Ultrasensitive Near-Infrared Photodetectors Based on a Graphene-MoTe2-Graphene Vertical van der Waals Heterostructure

Graphene and other layered materials, such as transition metal dichalcogenides, have rapidly established themselves as exceptional building blocks for optoelectronic applications because of their unique properties and atomically thin nature. The ability to stack them into van der Waals (vdWs) heterostructures with new functionality has opened a new platform for fundamental research and device applications. Nevertheless, near-infrared (NIR) photodetectors based on layered semiconductors are rarely realized.

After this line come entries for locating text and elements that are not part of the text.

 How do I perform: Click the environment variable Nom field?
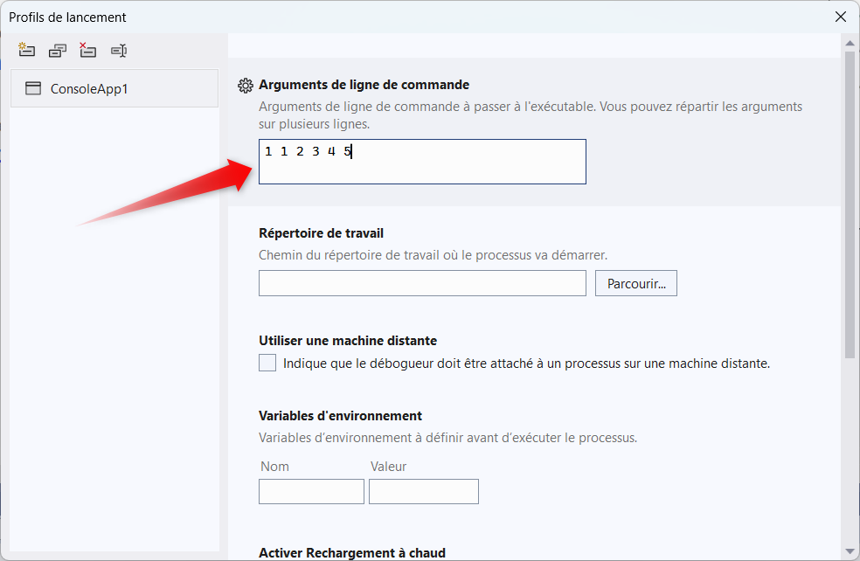pos(311,491)

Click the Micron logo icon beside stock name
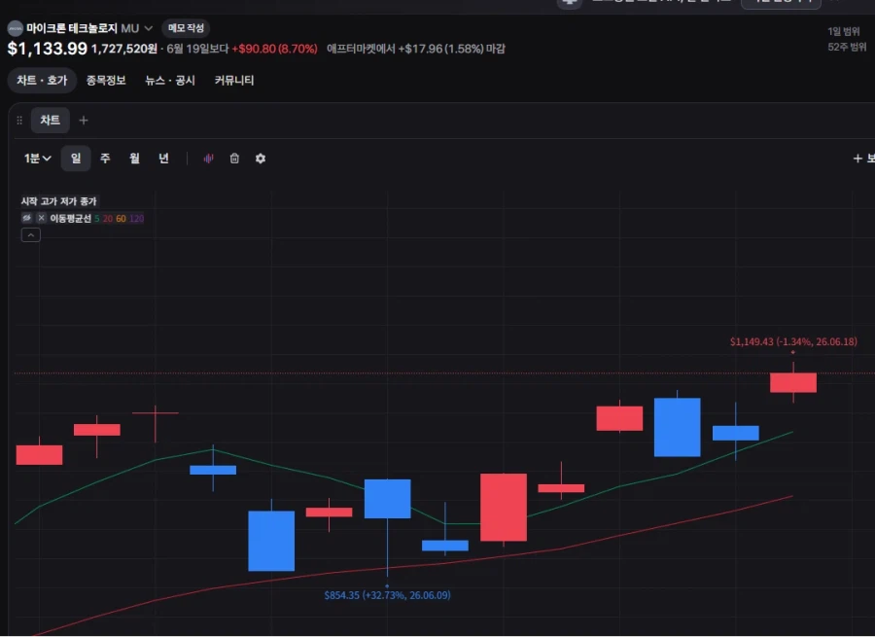click(x=15, y=28)
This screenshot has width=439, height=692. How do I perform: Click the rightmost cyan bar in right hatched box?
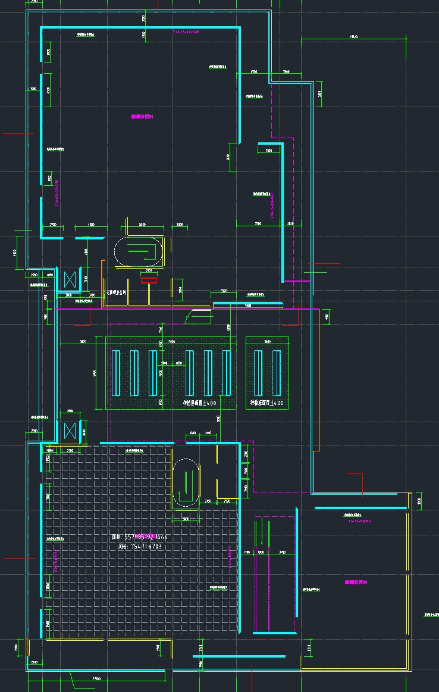click(x=277, y=373)
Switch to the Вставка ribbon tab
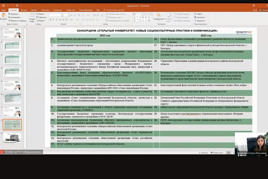This screenshot has height=179, width=268. [24, 10]
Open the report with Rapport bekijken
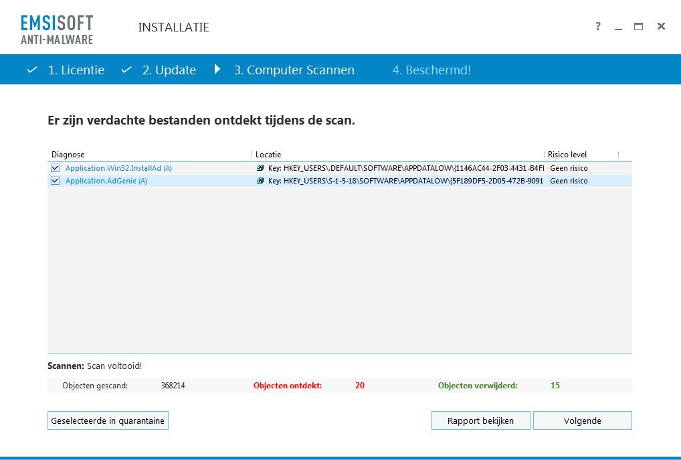The height and width of the screenshot is (460, 681). pos(480,420)
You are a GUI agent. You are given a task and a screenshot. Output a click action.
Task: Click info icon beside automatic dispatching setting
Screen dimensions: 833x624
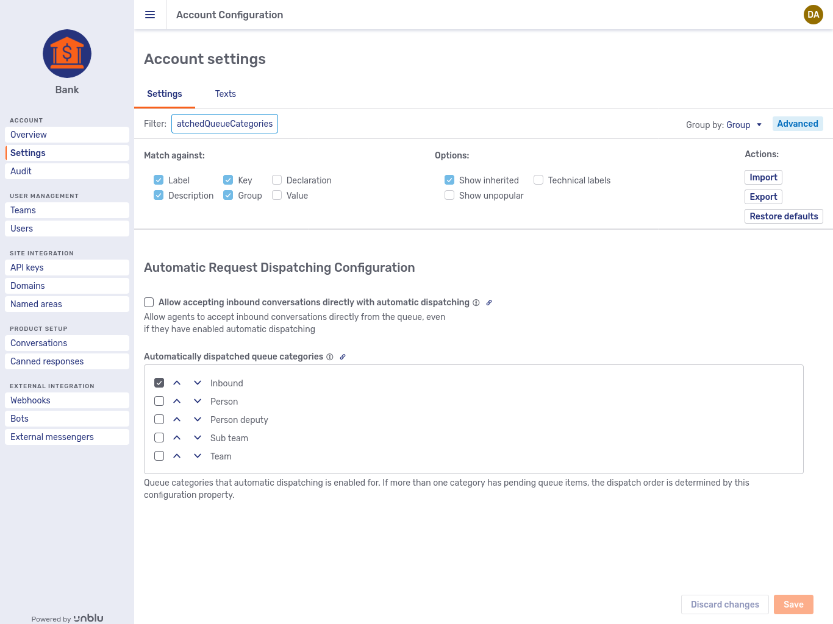pyautogui.click(x=476, y=302)
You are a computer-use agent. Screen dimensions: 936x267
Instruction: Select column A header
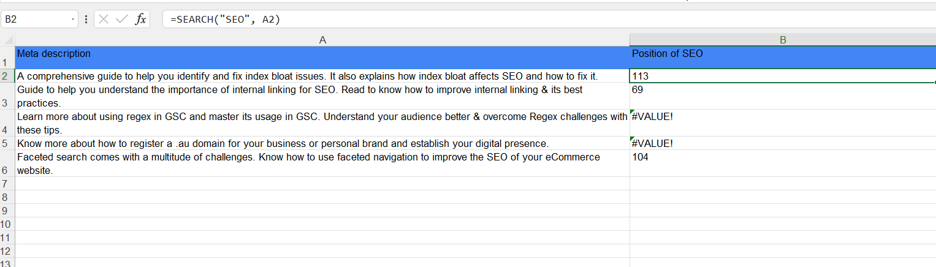click(322, 40)
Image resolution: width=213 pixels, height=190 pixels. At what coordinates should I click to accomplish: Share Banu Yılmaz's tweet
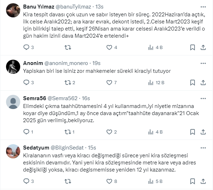pos(203,48)
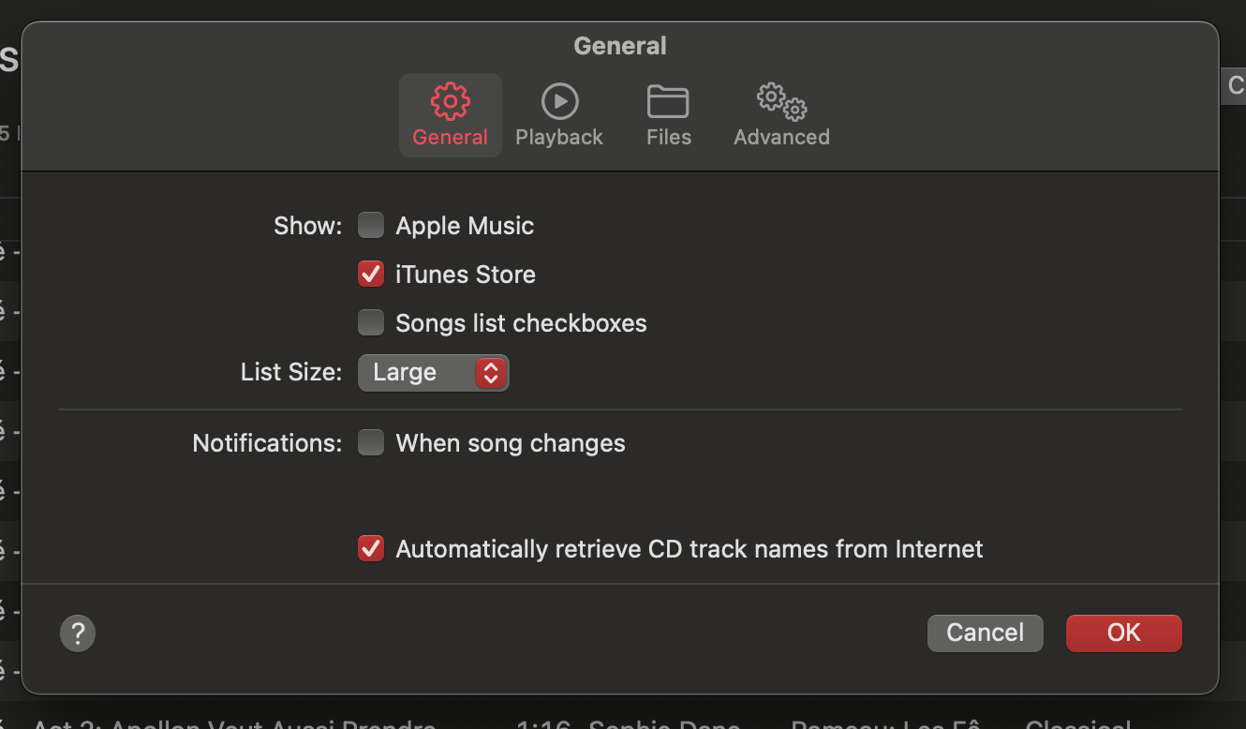Enable Songs list checkboxes option
The image size is (1246, 729).
click(x=371, y=323)
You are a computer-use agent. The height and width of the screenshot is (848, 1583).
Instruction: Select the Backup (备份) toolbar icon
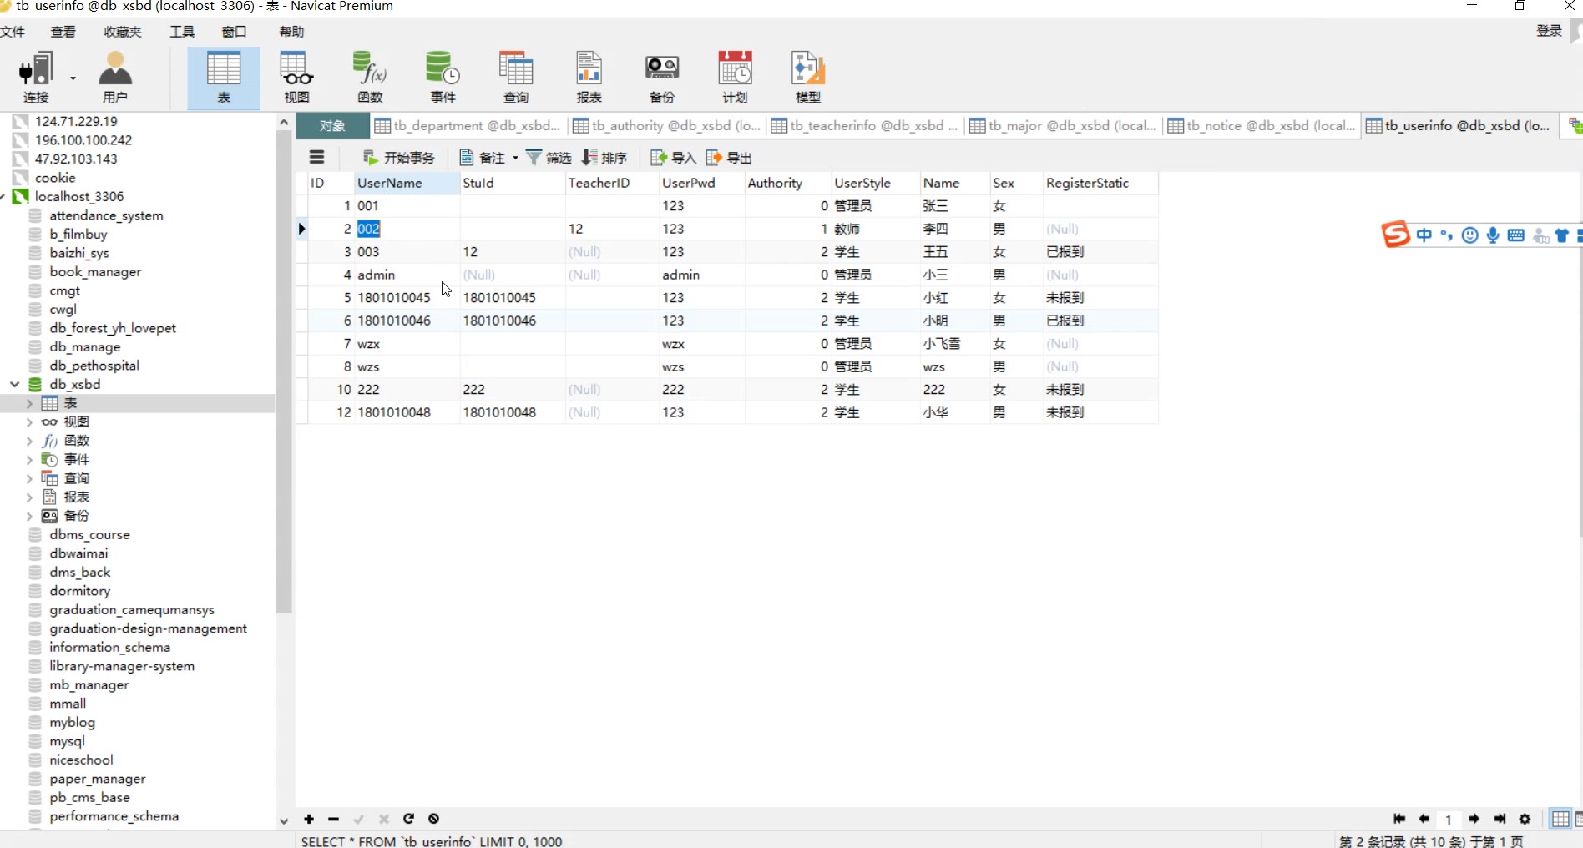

In this work, we fabricate a graphene-MoTe2-graphene vertical vdWs heterostructure on a SiO2/p(+)-Si substrate by a facile and reliable site-controllable transfer method and apply it for photodetection from the visible to NIR wavelength range. Compared to the layered semiconductor photodetectors reported thus far, the graphene-MoTe2-graphene photodetector has a superior performance, including high photoresponsivity (similar to 110 mA W-1 at 1064 nm and 205 mA W-1 at 473 nm), high external quantum efficiency (EQE; similar to 12.9% at 1064 nm and similar to 53.8% at 473 nm), rapid response and recovery processes (a rise time of 24 mu s and a fall time of 46 mu s under 1064 nm illumination), and free from an external source-drain power supply. We have employed scanning photocurrent microscopy to investigate the photocurrent generation in this heterostructure under various back-gate voltages and found that the two Schottky barriers between the graphenes and MoTe2 play an important role in the photocurrent generation. In addition, the vdWs heterostructure has a uniform photoresponsive area. The photoresponsivity and EQE of the photodetector can be modulated by the back-gate (p(+)-Si) voltage. We compared the responsivities of thin and thick flakes and found that the responsivity had a strong dependence on the thickness. The heterostructure has promising applications in future novel optoelectronic devices, enabling next-generation high-responsivity, high-speed, flexible, and transparent NIR devices.